I made a Canvas class that takes in a 2-dimensional array with Color3 values and creates frames accordingly, with a greedy meshing algorithm to reduce the frame count. This will be used in tandem with another project I’m doing, but I’ll make another post on that soon
It takes ~5s to draw the below 1920x1080 image with only 2 colors using 19282 frames, compared to the theoretical 2073600 if it used a frame per pixel.
However, this is a very niche dataset, and performs terribly on random pixels because it can’t group them together. I chose perlin noise because it comprises of contiguous spaces and is therefore easier to group. I will need to do more to make it faster and more efficient with frames. I plan on using the UIGradient technique shown in this post to further reduce frame counts.
If you have any feedback on how I could further reduce frame counts, do let me know
No, it reads Color3 values from a 2-dimensional array and displays them.
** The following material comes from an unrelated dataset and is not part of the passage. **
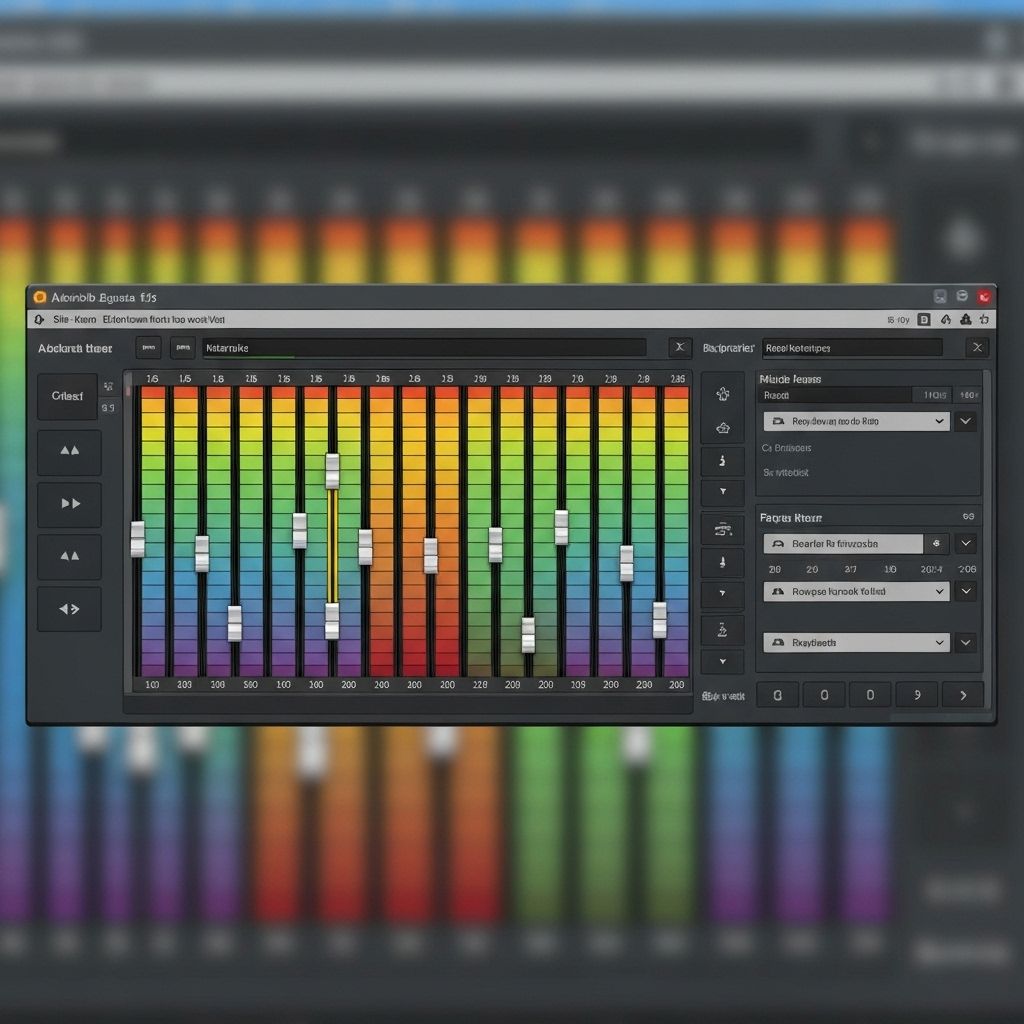The height and width of the screenshot is (1024, 1024).
Task: Click the fast-forward double-arrow button in left panel
Action: (69, 504)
Here is it generating a random color image (192x108)
The total pixels in the array are the same as the frames created, so this is the worst-case scenario. It takes 6 seconds and 20736 frames, which is already worse than the above example.
Very neat indeed!
Thanks for the link, I’ve never heard of greedy meshing, do you think it could increase performance in my application as well?
Also, I have to ask how in the world are you creating so many frames? In my testing, and on the account of others tests, it’s found that at a certain point gui objects will stop rendering to save on memory.
Any idea’s on why your scene specifically defies those previous tests?
I thought it might’ve been because I was using a SurfaceGui, so I painstakingly rendered 62500 (250x250) pixels to a ScreenGui and found that no, it still works.